Ma queste cose ormai le ripetono un po’ tutti. Cosa fare, allora?

Passare dall’allarme all’azione, chiede il progetto europeo Clean Sea LIFE (www.cleansealife.it, molto attivo sui social) che dal 2016 coinvolge subacquei, diportisti, pescatori sportivi e professionisti, studenti, cittadini e istituzioni in una campagna straordinaria di pulizia di coste e fondali d’Italia. Migliaia le persone che hanno aderito e si sono impegnate a modificare piccole abitudini per le quali, spesso a nostra insaputa, l’ambiente paga un prezzo molto pesante.

Tre e molto semplici i principi della ‘promessa al mare’ del progetto europeo:

  1. Non gettare nulla nell’ambiente, volontariamente o no. Attenzione anche ai rifiuti che non consideriamo tali: come i mozziconi di sigaretta – di plastica e intrisi di sostanze tossiche, spesso gettati in strada o fuoribordo (all’EUDI Clean Sea LIFE e Assosub hanno distribuito migliaia di portamozziconi da tasca). Non lanciare palloncini, che caduti in mare fluttuano come meduse attirando pesci, tartarughe e uccelli con conseguenze spesso fatali. Smaltire i rifiuti con coscienza, facendo due passi in più verso un cassonetto vuoto, e non lasciare sacchetti a terra alla mercé degli animali.
  2. Mantenere pulito il proprio angolo di mare e, per gli oltre cento diving e associazioni che hanno aderito (la lista completa è su http://cleansealife.it/index.php/sub/), l’impegno a organizzare ogni anno una pulizia dei fondali, crescendo nuove generazioni di sub consci di essere parte della soluzione.
  3. E infine – ma è il punto cruciale – diminuire la montagna di rifiuti che produciamo ogni giorno di cui una parte purtroppo finisce nell’ambiente. Dobbiamo ripensare il nostro rapporto con la plastica, materiale fantastico ma eterno, smettendo di usarla solo per pochi minuti. Ciascuno nella propria quotidianità trovi il modo di ridurre il monouso: borracce e fontanelle al posto delle bottigliette di plastica; compriamo sfuso quando si può, no e no a bicchieri, piatti e sacchetti monouso, che siano di plastica o della cosiddetta ‘bioplastica’: perché il #plasticfree vero è quello che riducei rifiuti, non quello che li sostituisce.
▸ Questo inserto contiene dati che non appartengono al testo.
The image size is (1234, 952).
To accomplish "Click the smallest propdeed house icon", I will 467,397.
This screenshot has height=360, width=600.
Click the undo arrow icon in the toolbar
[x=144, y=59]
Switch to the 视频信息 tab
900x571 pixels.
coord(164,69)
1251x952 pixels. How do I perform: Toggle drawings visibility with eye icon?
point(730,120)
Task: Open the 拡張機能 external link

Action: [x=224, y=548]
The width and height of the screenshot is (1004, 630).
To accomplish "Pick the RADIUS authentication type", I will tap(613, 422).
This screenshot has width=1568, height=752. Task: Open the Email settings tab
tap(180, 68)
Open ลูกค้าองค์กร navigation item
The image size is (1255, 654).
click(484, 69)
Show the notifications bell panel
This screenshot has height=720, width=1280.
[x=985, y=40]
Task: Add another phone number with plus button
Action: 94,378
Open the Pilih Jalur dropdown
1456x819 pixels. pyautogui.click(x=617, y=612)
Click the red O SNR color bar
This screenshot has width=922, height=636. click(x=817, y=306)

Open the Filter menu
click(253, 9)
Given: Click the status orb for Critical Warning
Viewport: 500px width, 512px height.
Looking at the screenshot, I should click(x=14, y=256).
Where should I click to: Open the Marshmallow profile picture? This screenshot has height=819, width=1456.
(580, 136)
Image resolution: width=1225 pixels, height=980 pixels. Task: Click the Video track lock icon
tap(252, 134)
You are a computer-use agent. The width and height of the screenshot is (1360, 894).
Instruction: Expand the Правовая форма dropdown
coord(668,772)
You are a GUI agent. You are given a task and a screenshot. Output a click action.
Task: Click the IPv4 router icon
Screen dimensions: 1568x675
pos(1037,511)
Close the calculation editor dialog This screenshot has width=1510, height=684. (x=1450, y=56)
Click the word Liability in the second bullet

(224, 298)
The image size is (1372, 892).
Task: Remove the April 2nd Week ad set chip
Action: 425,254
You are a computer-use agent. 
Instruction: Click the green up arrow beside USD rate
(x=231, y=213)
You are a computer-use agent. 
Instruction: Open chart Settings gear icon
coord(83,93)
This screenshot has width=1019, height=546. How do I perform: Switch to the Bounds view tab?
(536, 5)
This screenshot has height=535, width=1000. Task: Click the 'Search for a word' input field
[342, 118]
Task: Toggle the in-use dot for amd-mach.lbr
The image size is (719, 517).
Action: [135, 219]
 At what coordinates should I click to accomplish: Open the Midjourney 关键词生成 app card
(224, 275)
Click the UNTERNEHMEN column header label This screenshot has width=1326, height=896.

Anche ilClub Azzurro di Fotografia Subacquea FIPSAS ha aderito a Clean Sea LIFE. I migliori fotografi Fipsas, con i loro scatti, documenteranno la cruda realtà dei nostri fondali per sensibilizzare tutti sul problema della dispersione della plastica in mare e sulle spiagge. Un invito rivolto anche ai fotosub amatoriali che possono inviare i loro migliori scatti al progetto europeo per attività di sensibilizzazione.